Перечислите всех людей, кроме самого Чарльза Ли, которые названы по имени в статье о нем.

**Выбранная статья**.
________________________
Ли, Чарльз

Поделись знанием:
Перейти к: навигация, поиск
Чарльз Ли
англ. Charles Lee
Прозвище

«кипяток»

Дата рождения

6 февраля 1732(1732-02-06)

Место рождения

Чешир, Англия

Дата смерти

2 октября 1782(1782-10-02) (50 лет)

Место смерти

Филадельфия, Пенсильвания

Принадлежность

Великобритания Великобритания
США США

Годы службы

Британская армия: 1746-1763
Континентальная армия: 1775-1780

Звание

Генерал-майор

Сражения/войны

Семилетняя война

Война за независимость США

Чарльз Ли (англ. Charles Lee; 6 февраля 1732 — 2 октября 1782) — британский офицер, позже генерал-майор Континентальной армии. Вначале Ли участвовал в Семилетней войне и служил в британской армии. После войны он продал свой офицерский патент и некоторое время служил в польской армии Станислава II. В 1773 году Ли переехал в Америку и купил недвижимость в Вирджинии. С началом войны за независимость в 1775 году он ушел добровольцем служить с повстанческими силами. Он надеялся стать главнокомандующим Континентальной армии, однако назначение перехватил Джордж Вашингтон.

В 1776 году его войска отразили британскую попытку атаковать порт Салливан, что укрепило его положение в армии и Конгрессе. В тот же год Чарльз Ли был захвачен в плен британской кавалерией и находился в плену, пока не произошел обмен в 1778 году. Возможно, Ли передал британцам много секретов. Впоследствии он был отдан американцами под суд, после чего отстранен от службы.





Происхождение

Чарльз Ли родился в графстве Чешир. Он был сыном генерала Джона Ли и его жены Изабеллы Банбери. В юности он был отправлен в школу Швейцарии где обучился нескольким языкам. В 1746 году в возрасте четырнадцати лет он вновь вернулся в Англию. В том же году его отец, тогда полковник 55-го пехотного полка, купил Чарльзу звание прапорщика в своем полку.
________________________
**Исходные данные**.
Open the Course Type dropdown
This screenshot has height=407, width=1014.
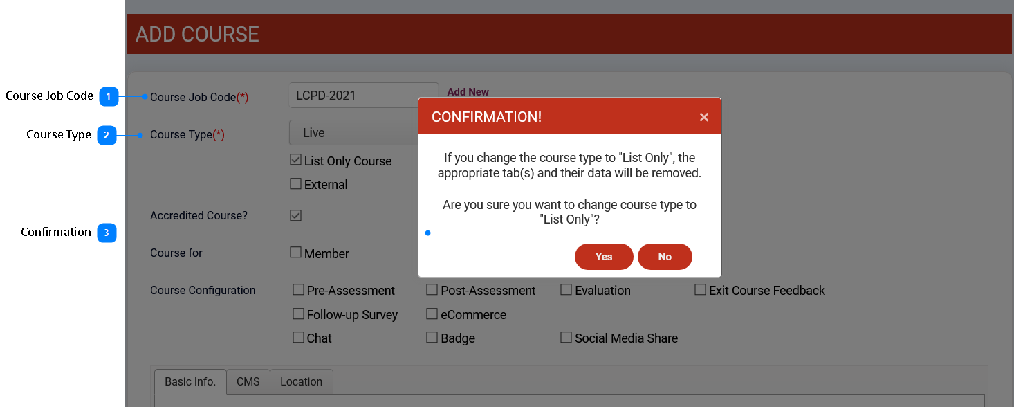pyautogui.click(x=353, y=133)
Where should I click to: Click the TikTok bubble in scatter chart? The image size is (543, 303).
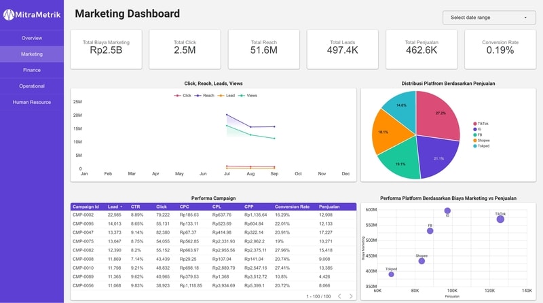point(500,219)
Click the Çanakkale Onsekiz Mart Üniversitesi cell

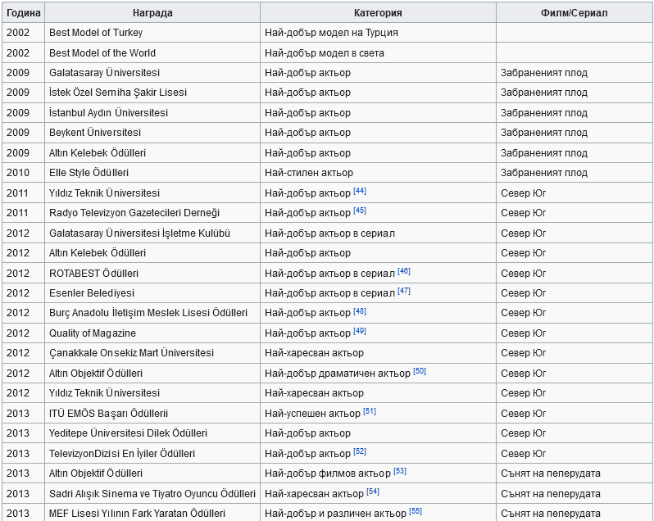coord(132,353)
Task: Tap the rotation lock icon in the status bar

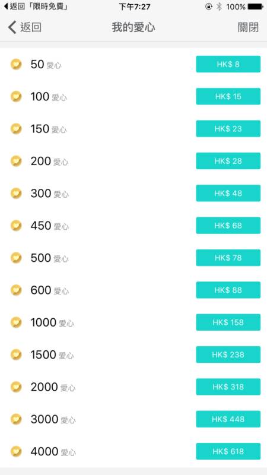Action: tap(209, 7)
________________________
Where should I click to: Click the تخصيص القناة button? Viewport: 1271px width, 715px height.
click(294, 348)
________________________
**Ответ**.
- Станислав II
- Джордж Вашингтон
- Джон Ли
- Изабелла Банбери